(631f) A Multi-Cellular Brain-on-Chip with Integrated Vasculature

Our understanding of brain function under healthy and diseased states is dependent upon, and often limited by, the models and tools with which we study them. Previously, our group has developed an in vitro blood-brain barrier model derived from human induced pluripotent stem cells (iPSCs). We have expanded this system to a multi-cellular integrated brain (miBrain) composed of all major brain cell types derived separately from iPSCs (neurons, endothelial cells, pericytes, astrocytes, oligodendrocytes, and microglia) encapsulated together in an engineered hydrogel. These three-dimensional brain-tissue models are uniquely suited to study complex cellular interactions and emergent tissue behaviors.

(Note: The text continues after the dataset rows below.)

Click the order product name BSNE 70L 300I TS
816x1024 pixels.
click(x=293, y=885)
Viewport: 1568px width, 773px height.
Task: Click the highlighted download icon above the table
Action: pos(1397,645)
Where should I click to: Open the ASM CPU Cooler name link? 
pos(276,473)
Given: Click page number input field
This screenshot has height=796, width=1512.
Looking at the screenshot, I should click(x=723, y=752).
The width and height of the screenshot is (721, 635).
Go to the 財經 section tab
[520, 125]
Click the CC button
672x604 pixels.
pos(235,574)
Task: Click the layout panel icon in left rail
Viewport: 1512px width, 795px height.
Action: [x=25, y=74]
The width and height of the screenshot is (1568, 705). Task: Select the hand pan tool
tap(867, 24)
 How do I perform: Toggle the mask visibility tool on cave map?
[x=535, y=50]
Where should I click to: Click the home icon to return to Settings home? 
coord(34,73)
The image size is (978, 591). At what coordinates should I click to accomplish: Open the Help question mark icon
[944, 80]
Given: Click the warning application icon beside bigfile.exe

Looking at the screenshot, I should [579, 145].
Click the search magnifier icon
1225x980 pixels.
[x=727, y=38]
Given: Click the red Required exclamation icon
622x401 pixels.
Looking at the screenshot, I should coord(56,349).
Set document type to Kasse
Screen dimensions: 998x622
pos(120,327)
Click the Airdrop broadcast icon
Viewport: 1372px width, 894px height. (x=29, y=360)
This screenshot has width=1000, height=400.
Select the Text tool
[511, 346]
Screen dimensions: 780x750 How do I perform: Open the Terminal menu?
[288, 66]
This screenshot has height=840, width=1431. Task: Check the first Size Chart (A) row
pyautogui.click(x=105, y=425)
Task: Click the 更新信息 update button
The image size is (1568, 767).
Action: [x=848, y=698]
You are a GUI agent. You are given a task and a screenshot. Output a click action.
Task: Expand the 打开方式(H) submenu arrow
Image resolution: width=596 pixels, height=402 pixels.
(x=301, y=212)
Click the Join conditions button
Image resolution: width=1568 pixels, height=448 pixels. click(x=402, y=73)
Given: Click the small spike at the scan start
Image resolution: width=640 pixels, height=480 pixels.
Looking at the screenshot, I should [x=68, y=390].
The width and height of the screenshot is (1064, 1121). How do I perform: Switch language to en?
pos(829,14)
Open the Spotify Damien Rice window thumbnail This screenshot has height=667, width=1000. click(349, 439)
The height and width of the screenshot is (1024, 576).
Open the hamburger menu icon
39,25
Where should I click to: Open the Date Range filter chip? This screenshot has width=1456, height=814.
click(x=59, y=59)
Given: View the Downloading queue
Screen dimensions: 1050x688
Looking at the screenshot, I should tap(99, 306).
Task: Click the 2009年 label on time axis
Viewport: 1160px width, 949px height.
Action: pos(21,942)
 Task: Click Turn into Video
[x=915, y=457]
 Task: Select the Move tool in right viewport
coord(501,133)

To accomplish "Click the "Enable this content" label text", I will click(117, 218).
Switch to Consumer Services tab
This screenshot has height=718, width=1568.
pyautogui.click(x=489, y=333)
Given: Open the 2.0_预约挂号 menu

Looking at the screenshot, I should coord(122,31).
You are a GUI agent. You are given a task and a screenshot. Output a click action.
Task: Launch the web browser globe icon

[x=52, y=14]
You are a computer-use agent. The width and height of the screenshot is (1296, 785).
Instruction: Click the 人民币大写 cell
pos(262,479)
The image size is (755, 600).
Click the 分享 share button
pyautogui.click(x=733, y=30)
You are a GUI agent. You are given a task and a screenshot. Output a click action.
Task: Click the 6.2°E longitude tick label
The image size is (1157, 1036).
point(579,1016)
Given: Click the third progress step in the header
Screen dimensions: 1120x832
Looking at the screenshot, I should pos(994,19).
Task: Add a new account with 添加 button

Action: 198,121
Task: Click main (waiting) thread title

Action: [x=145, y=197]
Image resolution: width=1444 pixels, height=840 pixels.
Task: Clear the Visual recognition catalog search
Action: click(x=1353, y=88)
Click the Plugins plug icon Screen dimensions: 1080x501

Herein, we present our efforts toward engineering a fully vascularized miBrain platform in which iPSC-derived endothelial cells self-assemble to form brain microvasculature. We compare the miBrain co-culture system to brain microvascular endothelial cell (BMEC) monocultures in terms of morphological features and expression levels of key junction markers. We further investigate vascularization of the miBrain when adapted to a different form factor, microfluidic devices, that will ultimately enable rapid functional readouts and nutrient delivery via perfusable flow to support longer term culture periods. Finally, we explore the ability of this system to model nanoparticle-based delivery in the human brain microenvironment.